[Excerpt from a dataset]

──────────

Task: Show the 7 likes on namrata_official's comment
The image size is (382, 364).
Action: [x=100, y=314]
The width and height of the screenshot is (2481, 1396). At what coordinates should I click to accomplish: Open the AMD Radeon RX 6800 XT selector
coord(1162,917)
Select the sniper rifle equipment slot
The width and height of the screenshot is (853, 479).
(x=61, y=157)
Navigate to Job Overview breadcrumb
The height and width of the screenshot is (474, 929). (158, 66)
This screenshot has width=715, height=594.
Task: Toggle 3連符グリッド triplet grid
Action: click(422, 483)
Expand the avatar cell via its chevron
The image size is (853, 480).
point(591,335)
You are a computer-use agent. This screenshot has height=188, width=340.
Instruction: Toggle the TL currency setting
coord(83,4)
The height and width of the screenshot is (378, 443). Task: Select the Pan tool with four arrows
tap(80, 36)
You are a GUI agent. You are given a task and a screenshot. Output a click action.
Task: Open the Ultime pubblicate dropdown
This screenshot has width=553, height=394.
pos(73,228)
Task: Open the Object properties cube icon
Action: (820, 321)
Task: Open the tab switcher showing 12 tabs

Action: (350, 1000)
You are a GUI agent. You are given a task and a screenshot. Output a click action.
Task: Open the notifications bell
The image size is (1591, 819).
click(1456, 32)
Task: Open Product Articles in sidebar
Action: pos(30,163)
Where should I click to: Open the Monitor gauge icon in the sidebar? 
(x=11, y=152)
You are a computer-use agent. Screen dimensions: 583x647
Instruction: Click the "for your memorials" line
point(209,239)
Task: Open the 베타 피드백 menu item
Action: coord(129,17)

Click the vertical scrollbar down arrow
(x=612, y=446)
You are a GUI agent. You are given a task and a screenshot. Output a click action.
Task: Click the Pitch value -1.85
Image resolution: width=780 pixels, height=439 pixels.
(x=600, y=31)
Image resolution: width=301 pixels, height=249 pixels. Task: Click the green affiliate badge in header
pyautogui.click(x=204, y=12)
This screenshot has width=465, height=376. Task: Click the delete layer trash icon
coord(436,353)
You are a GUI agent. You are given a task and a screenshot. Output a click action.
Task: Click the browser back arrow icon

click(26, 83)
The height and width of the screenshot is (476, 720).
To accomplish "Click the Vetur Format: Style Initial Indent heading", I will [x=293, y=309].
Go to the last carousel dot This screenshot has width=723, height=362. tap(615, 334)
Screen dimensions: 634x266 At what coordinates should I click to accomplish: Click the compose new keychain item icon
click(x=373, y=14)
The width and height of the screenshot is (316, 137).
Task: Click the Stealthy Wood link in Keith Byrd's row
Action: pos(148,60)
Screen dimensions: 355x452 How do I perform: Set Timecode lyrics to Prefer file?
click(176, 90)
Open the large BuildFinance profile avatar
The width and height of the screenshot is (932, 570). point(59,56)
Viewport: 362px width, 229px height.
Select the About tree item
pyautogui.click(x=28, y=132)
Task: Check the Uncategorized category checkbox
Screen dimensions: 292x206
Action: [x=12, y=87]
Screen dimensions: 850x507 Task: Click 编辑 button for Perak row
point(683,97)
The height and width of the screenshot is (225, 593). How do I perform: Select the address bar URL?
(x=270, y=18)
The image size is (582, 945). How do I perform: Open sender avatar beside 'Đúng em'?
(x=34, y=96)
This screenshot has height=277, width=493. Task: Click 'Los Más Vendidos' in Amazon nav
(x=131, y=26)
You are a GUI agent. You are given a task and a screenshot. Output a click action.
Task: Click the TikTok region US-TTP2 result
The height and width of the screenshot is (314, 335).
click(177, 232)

──────────

• _SHORT PROBLEM_: Put the rows into a two-column CSV with the header instruction,click_point, starting with the line that contains "Viewport: 362px width, 229px height." and going on through the end of the rows. Give each instruction and its answer one line, with every field in double quotes and any line breaks inside a field replaced by spaces.

• _RESPONSE TO THE EXERCISE_:
instruction,click_point
"Viewport: 362px width, 229px height. Select the About tree item","pyautogui.click(x=28, y=132)"
"Task: Check the Uncategorized category checkbox Screen dimensions: 292x206","Action: [x=12, y=87]"
"Screen dimensions: 850x507 Task: Click 编辑 button for Perak row","point(683,97)"
"The height and width of the screenshot is (225, 593). How do I perform: Select the address bar URL?","(x=270, y=18)"
"The image size is (582, 945). How do I perform: Open sender avatar beside 'Đúng em'?","(x=34, y=96)"
"This screenshot has height=277, width=493. Task: Click 'Los Más Vendidos' in Amazon nav","(x=131, y=26)"
"You are a GUI agent. You are given a task and a screenshot. Output a click action. Task: Click the TikTok region US-TTP2 result The height and width of the screenshot is (314, 335).","click(177, 232)"